Penny longed for those moments, for the teensy moments that created dazzling memories. She wanted to whisper her brilliant new ideas for a television pilot late at night as she lay next to Roman in bed. To send him the stupid memes that reminded her of him when she listlessly browsed online. To go grocery shopping with him in sweatpants before retiring to the couch with a bottle of inexpensive wine. She wanted it all. And couldn’t have any of it.

Another same-but-different niggle of guilt crept down Penny’s spine as she closed her eyes and relived the moment in Roman’s office when they’d kissed. It’d been soft, sweet. Short. Almost a mirage, and on some days, Penny found herself doubting it’d ever happened.

They’d never spoken of it again. Roman and Penny simply existed together, floating through the same plane, catching each other’s eyes now and again as a shared memory flitted between them, fleeting as a firefly, before it disappeared again. In those brief moments, the guilt vanished.

And then there were moments like these. Moments where Penny’s palms grew clammy and her stomach wriggled with disappointment. What had she done? To herself? To Roman? To his wife? The only saving grace was that Penny already had a relationship with guilt; she was no stranger to it.

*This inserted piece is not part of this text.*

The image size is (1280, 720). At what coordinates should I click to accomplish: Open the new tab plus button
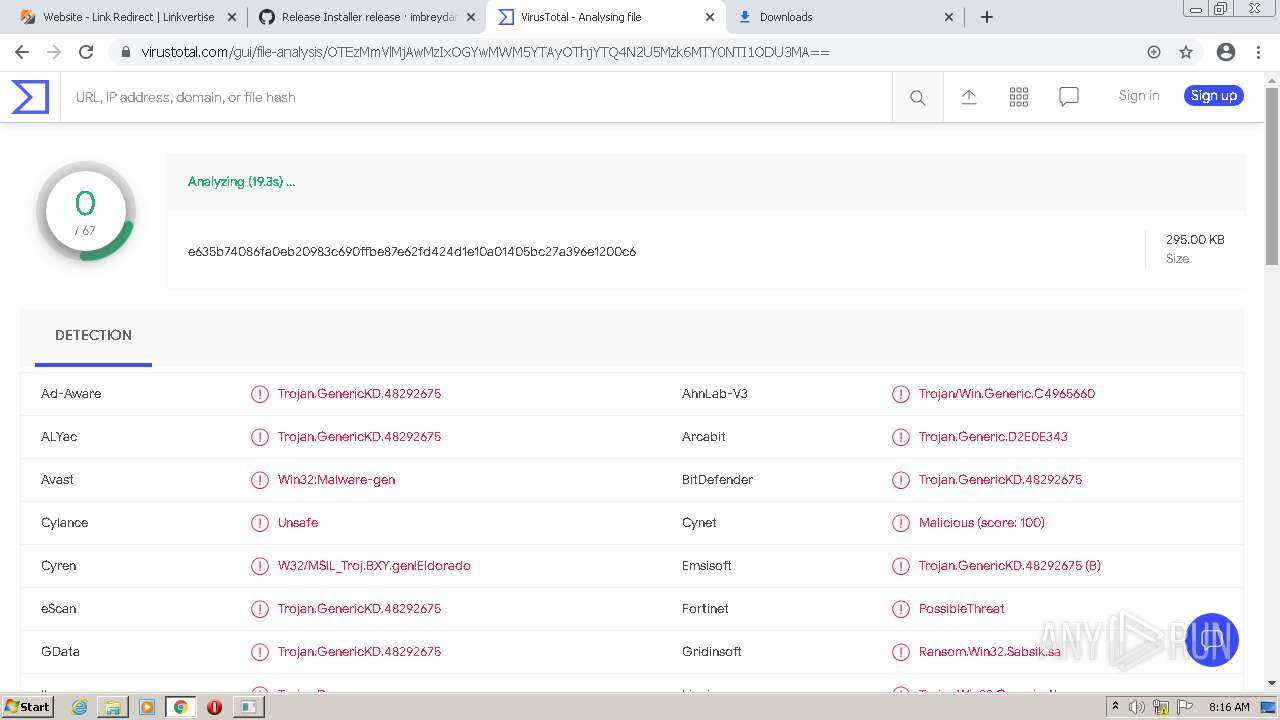[x=987, y=17]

In fact, Penny had all but accepted guilt—distantly, like an annoying second cousin she saw at holidays. A nuisance she’d gotten used to, acknowledged, and then dutifully ignored time and time again because if she didn’t, she’d fall apart.

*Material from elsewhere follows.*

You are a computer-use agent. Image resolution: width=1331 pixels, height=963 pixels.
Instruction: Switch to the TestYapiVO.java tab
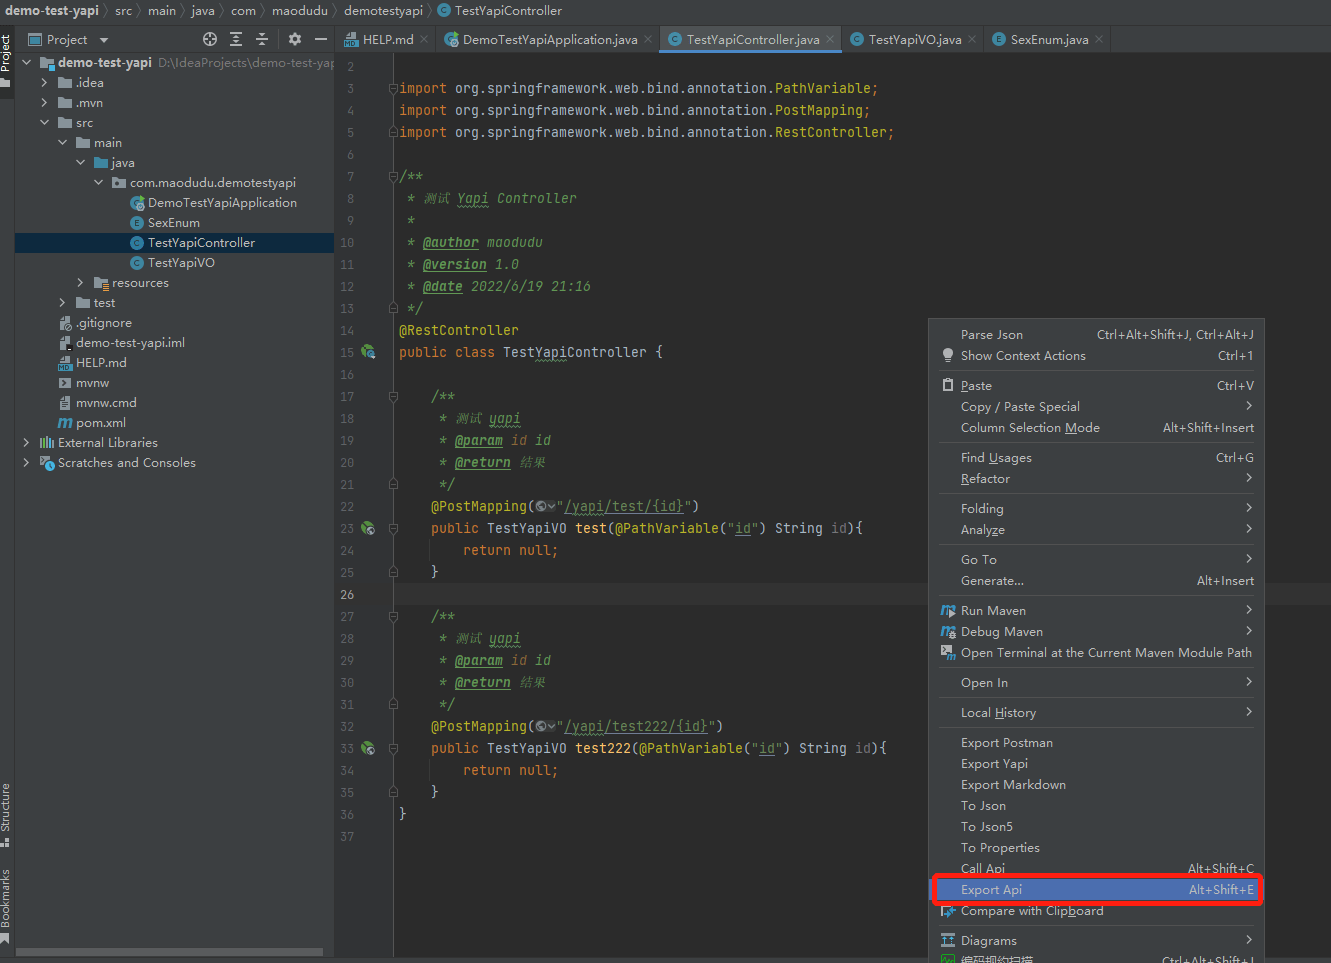[x=913, y=40]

Penny knew, too, that if she pushed the incident in Roman’s office out of her mind, the guilt would eventually tamp down to a manageable size. When she’d started taking other people’s things in high school, guilt had come around then, too.

But with time, patience, and a good bit of stubbornness (along with a long thread of rationalization), that guilt had subsided. It had gone from crashing ocean waves to the faint whisper of the ocean one hears when holding a seashell to their ear. And with time, their kiss would be nothing but a distant tremor, the seashell that housed it long since forgotten on a faraway beach.

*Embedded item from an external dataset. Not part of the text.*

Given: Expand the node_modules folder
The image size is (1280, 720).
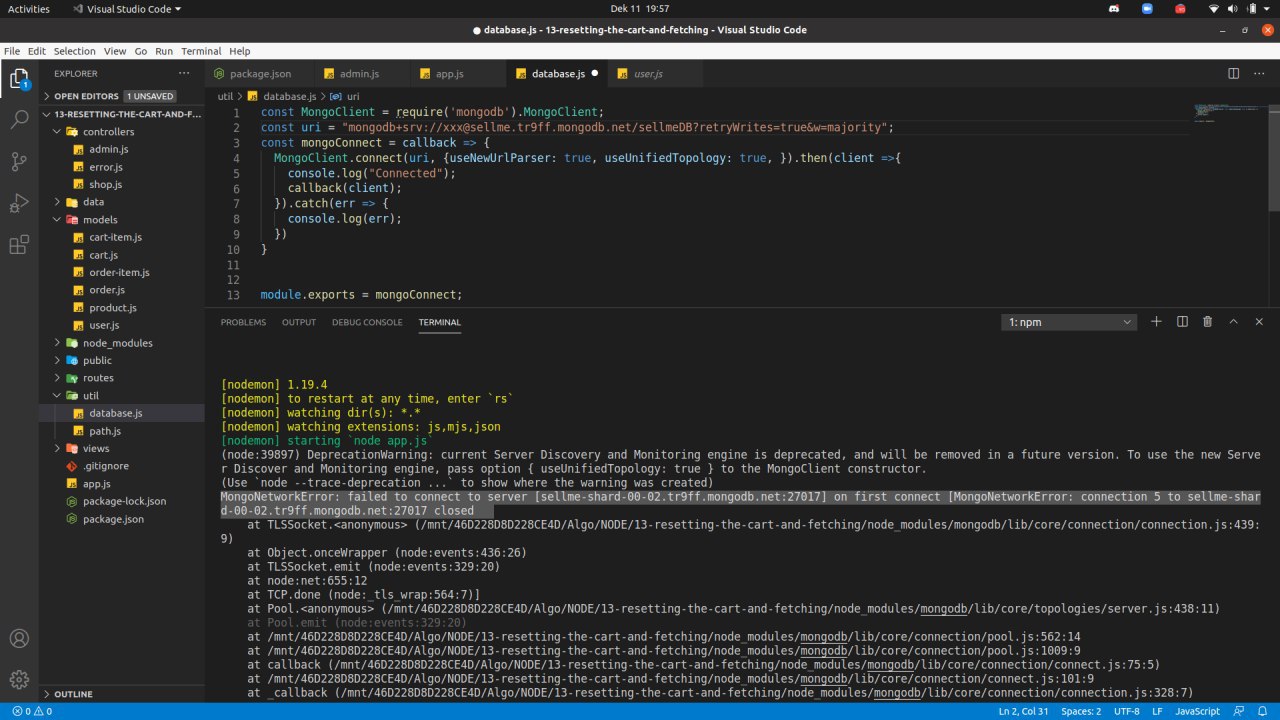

For now, however, the waves raged strong and hard, fast and overwhelming. Penny gulped, found it hard to breathe. She picked up her phone and scrolled until she found her mother’s number—the one person who could center her and help plant her feet on firm ground instead of the ever-shifting sand on which Penny stood.

Curling around herself, Penny hit Dial. The evening breeze was warm, tasted of desert air and dust, stilted by floral tones from the blooming bush that insisted on surviving in the alleyway beneath her window. Penny studied it, feeling a bit like the plant herself. Left alone without much in the way of sustenance, expected to thrive amid rocky darkness. If only she were strong enough to bloom.

Amy Sands cut to the chase after a quick greeting. “What’s wrong, honey? You sound upset.”

Penny flipped a pen between her fingers. The pen didn’t technically belong to her—it was a little trinket she’d adopted from Roman’s desk. She might not be able to have him, but she had something of his. A small reminder that there was a chance. A teensy, tiny chance they’d met for some cosmic reason.

“There’s this guy,” Penny said with a sigh. “I think I’m in love, but I can’t be. He’s married.”

“Oh, honey.”

Penny felt her throat closing at the stroke of kindness in her mother’s voice. Amy Sands was a heavyset woman, each of her two hundred pounds packed with love and warmth and hominess. Suddenly, Penny felt herself crumbling toward tears, wishing her mother’s soft arms could wrap around her, protect her from the mess her life had become.